[TASK TO CARRY OUT] Copy the material starting at the line that contains "This screenshot has height=900, width=438." and ending at the line that contains "(136, 189).", swapping "location" for "position" and keeping everything else the same. Return only those lines, and leave out the pictures.

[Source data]
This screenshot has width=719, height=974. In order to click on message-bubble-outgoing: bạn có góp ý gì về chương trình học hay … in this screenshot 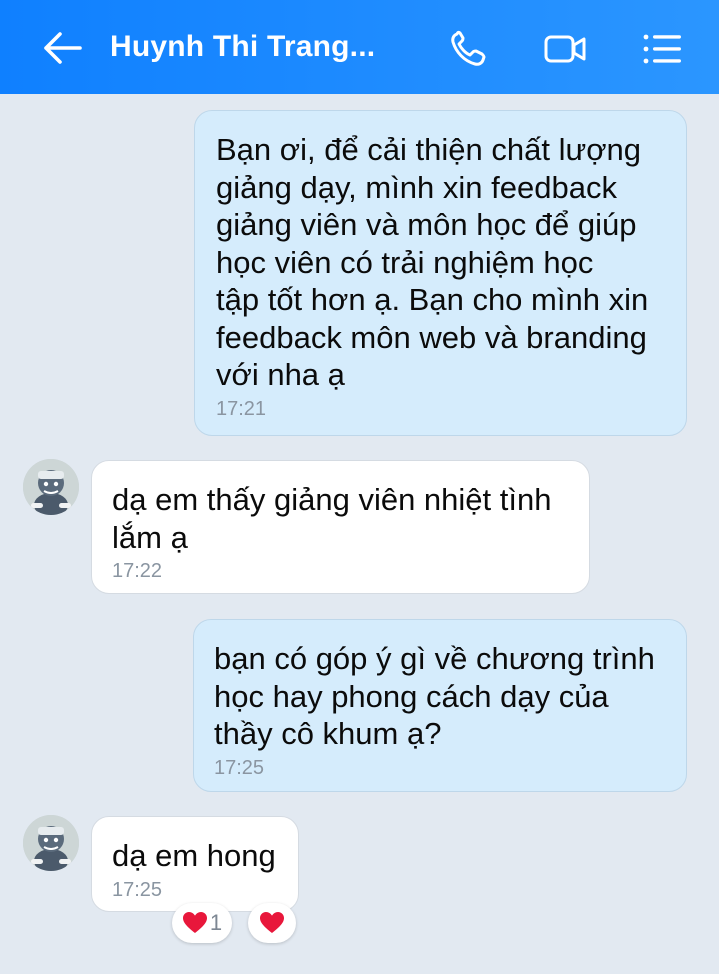, I will do `click(440, 706)`.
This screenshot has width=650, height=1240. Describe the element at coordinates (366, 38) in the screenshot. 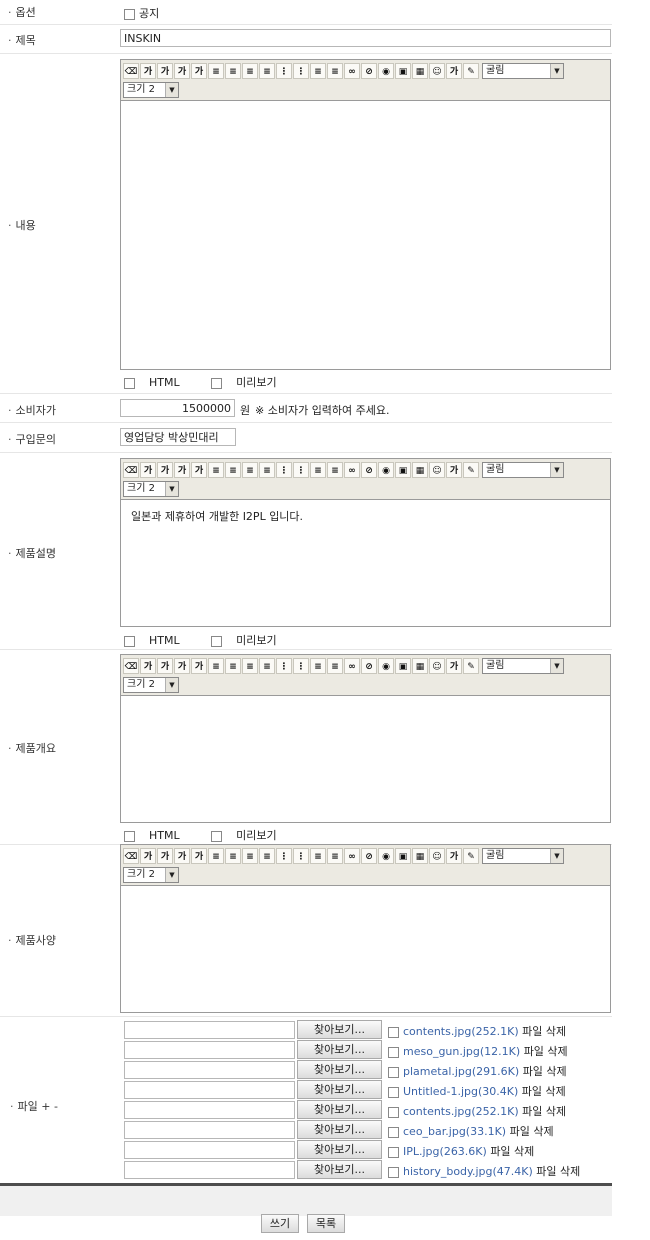

I see `title-input: INSKIN` at that location.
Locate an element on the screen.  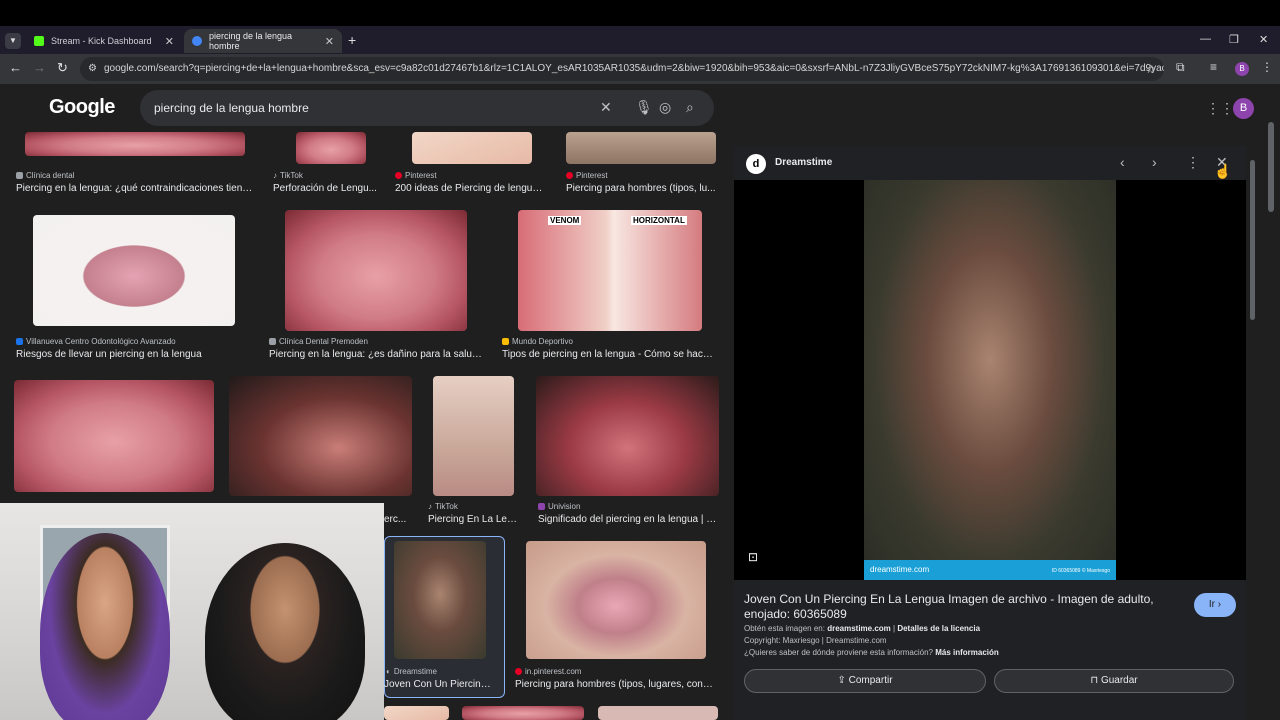
more-info-link: Más información is located at coordinates (967, 652).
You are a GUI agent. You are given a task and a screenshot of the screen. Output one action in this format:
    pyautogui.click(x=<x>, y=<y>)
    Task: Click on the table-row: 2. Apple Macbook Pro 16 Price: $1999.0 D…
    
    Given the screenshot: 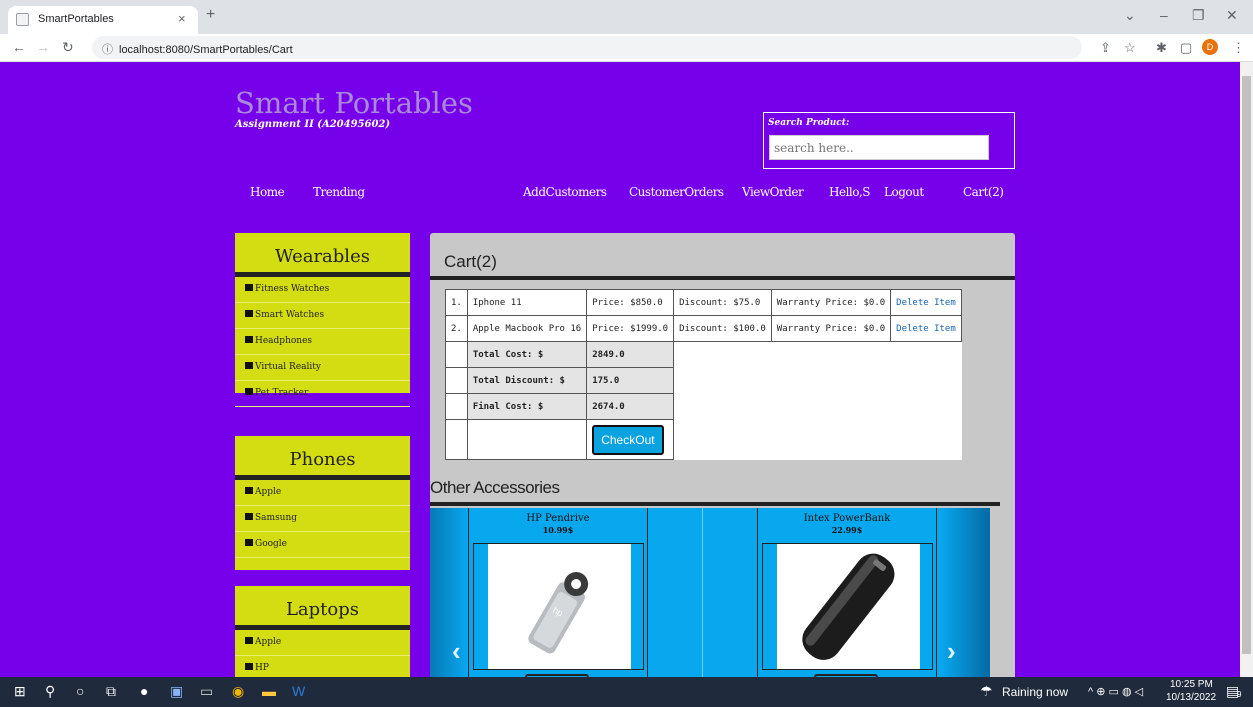 What is the action you would take?
    pyautogui.click(x=704, y=328)
    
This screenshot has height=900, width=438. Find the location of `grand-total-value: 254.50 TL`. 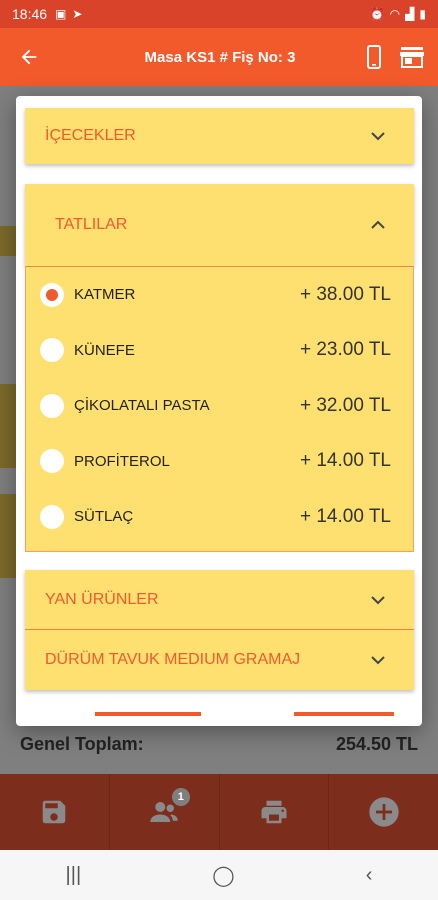

grand-total-value: 254.50 TL is located at coordinates (376, 744).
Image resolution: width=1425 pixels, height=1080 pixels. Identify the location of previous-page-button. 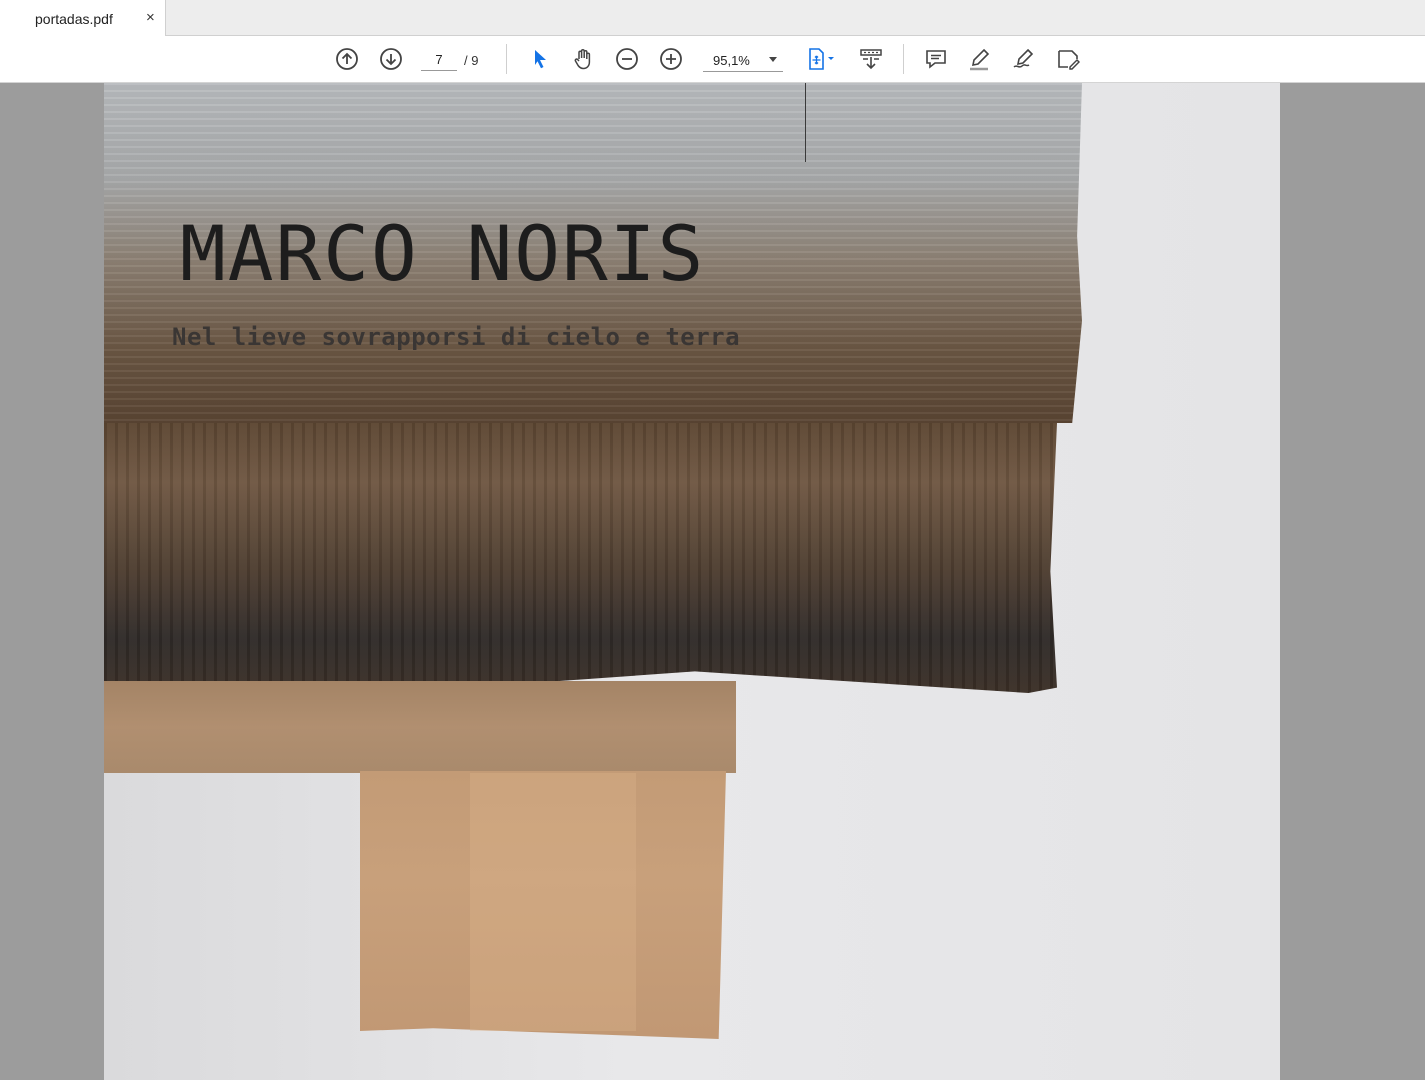
(347, 59).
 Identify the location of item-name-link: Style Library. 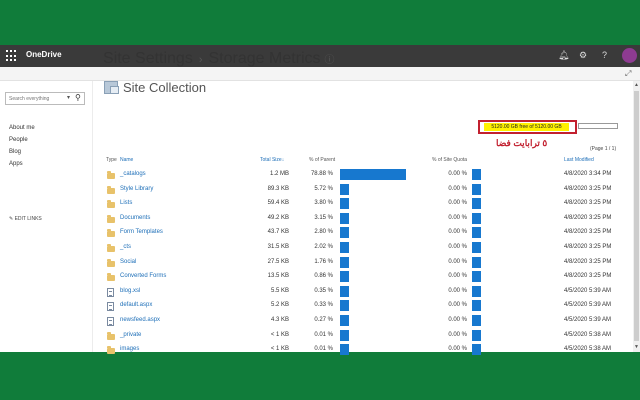
(136, 189).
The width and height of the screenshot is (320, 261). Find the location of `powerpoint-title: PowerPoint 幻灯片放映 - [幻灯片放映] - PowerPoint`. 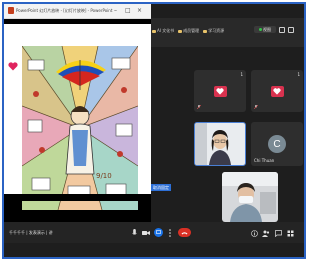

powerpoint-title: PowerPoint 幻灯片放映 - [幻灯片放映] - PowerPoint is located at coordinates (64, 10).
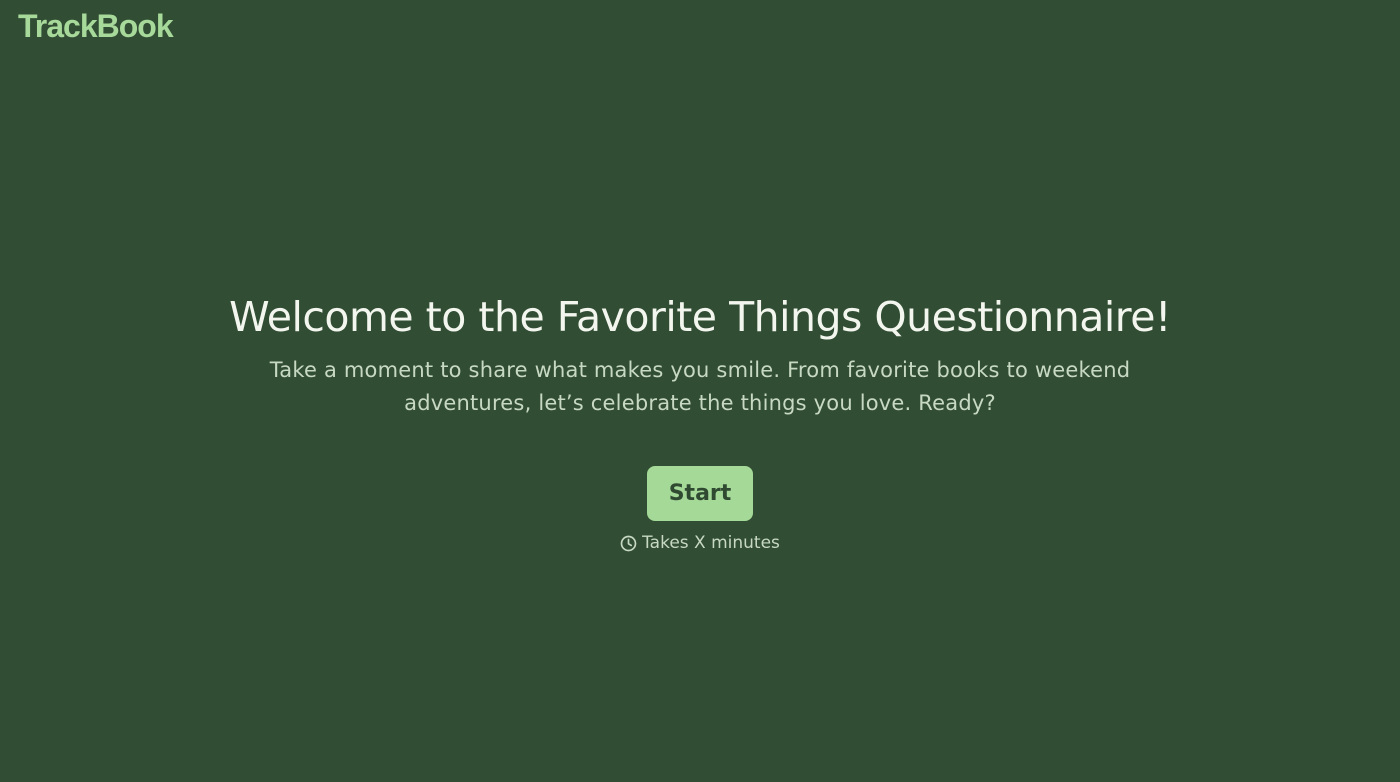 This screenshot has width=1400, height=782. I want to click on clock-icon, so click(628, 544).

[ANSWER SPACE]
This screenshot has height=900, width=438. Find the position of `grand-total-value: 254.50 TL`. 

grand-total-value: 254.50 TL is located at coordinates (376, 744).
Image resolution: width=1425 pixels, height=1080 pixels. Identify the position of previous-page-button. 
(347, 59).
 Identify the position of item-name-link: Style Library. 
(136, 189).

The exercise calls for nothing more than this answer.